* **What needs to be done**: Your answer should be only the lines below from the one with "Where should I click to: Select On" to the one with "Given: Click the circle", repeated exactly, ends included.

(Collected data)
┄┄┄┄┄┄

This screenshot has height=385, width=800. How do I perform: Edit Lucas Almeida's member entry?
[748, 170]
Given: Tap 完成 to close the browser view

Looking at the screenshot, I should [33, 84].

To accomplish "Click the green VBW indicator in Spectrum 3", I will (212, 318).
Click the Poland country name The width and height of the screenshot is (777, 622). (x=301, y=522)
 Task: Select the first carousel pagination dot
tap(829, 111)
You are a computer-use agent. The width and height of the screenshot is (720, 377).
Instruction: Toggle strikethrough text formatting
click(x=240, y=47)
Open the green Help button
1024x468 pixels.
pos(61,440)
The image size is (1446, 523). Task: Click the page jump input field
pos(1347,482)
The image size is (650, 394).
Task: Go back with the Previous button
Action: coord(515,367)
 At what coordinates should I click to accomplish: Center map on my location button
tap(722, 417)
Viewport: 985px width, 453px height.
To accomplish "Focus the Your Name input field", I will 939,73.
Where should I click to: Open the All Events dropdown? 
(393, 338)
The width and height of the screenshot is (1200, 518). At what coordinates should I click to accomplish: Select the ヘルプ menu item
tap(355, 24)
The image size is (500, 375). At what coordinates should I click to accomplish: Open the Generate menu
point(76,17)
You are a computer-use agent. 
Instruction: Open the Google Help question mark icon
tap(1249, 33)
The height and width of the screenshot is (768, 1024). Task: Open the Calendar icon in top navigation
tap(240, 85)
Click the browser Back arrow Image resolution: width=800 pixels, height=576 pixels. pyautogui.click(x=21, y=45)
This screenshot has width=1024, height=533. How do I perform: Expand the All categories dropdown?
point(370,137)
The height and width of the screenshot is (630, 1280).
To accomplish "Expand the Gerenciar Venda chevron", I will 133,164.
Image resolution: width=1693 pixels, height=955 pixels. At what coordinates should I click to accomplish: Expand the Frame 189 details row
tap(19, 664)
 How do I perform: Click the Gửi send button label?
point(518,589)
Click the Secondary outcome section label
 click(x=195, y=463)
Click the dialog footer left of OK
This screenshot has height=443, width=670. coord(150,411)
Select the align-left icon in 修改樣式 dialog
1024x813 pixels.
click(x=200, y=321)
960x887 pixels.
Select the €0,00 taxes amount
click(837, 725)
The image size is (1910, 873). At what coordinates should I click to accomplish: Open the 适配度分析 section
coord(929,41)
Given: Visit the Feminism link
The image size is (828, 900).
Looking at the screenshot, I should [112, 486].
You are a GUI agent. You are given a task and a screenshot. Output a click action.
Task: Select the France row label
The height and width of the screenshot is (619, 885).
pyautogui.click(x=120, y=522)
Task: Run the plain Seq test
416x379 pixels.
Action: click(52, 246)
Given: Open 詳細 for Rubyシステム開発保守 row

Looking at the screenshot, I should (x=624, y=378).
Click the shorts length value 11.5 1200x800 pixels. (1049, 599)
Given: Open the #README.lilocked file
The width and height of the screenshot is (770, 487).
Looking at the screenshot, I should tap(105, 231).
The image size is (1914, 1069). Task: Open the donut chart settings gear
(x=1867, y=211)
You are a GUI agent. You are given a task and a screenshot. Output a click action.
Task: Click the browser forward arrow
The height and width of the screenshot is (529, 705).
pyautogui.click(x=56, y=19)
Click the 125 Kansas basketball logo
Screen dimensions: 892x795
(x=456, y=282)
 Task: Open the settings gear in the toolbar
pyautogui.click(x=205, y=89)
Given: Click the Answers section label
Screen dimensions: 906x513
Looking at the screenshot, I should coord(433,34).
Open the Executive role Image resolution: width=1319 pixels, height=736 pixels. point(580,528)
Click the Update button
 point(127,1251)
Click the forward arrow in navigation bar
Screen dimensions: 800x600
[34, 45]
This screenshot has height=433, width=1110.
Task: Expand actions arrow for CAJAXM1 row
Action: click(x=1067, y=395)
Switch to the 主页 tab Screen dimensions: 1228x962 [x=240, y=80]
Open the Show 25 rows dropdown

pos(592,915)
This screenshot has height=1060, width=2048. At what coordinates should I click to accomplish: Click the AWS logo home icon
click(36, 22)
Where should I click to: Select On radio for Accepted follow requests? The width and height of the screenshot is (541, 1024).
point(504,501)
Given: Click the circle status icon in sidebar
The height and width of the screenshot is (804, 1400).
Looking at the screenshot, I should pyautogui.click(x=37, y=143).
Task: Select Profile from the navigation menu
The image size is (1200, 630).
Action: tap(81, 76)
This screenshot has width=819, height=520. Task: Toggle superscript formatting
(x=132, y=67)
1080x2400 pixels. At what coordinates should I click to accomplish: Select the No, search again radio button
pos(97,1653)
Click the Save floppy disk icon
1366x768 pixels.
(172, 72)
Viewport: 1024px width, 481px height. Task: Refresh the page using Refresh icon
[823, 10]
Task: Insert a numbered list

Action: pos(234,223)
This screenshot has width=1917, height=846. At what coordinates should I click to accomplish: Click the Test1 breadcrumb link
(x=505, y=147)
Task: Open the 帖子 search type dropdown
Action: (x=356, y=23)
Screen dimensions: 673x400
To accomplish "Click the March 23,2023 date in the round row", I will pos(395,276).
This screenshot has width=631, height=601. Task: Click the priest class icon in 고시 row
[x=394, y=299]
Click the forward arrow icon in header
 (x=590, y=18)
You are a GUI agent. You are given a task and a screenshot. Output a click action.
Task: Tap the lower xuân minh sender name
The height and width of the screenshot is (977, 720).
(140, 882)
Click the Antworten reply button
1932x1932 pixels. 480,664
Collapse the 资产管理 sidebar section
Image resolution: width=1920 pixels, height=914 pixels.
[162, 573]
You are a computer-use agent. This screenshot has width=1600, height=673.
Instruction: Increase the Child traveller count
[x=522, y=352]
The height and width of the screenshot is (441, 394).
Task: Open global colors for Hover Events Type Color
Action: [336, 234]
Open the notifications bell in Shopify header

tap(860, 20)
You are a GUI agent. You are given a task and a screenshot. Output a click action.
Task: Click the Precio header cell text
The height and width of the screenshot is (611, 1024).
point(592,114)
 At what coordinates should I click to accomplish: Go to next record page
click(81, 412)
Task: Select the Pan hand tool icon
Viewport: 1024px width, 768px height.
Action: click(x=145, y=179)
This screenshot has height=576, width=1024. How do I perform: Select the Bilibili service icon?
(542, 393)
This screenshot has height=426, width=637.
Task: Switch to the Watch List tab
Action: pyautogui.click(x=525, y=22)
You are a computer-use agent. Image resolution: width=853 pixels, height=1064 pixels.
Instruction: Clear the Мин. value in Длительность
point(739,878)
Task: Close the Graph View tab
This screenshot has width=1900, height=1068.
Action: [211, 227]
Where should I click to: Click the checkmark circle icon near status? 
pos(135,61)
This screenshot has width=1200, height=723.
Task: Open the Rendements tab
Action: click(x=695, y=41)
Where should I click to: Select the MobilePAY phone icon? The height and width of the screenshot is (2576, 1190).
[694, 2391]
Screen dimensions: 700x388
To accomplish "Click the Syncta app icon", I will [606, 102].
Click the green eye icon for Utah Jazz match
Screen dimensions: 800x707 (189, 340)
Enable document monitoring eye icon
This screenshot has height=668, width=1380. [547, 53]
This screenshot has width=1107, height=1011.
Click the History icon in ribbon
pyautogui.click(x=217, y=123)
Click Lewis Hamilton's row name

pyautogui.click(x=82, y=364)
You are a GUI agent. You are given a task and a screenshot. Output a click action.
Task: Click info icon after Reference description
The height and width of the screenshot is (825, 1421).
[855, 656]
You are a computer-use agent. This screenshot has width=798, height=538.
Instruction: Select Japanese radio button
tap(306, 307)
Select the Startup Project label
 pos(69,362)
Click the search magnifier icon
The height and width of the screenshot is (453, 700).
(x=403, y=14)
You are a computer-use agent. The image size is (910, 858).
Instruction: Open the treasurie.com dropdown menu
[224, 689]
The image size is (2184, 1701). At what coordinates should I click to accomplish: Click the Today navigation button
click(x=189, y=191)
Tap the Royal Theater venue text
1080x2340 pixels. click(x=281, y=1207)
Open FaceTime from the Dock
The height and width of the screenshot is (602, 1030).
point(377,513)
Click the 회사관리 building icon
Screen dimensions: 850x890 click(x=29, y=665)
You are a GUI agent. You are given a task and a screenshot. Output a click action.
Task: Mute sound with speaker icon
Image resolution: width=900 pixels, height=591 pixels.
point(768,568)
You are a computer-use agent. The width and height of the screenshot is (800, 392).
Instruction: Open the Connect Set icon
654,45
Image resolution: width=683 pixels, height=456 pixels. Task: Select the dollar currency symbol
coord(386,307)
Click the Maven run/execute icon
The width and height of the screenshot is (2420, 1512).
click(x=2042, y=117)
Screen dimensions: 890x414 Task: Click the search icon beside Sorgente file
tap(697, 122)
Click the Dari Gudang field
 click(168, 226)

┄┄┄┄┄┄

* **Exercise response**:
Where should I click to: Select On radio for Accepted follow requests? The width and height of the screenshot is (541, 1024).
point(504,501)
Given: Click the circle status icon in sidebar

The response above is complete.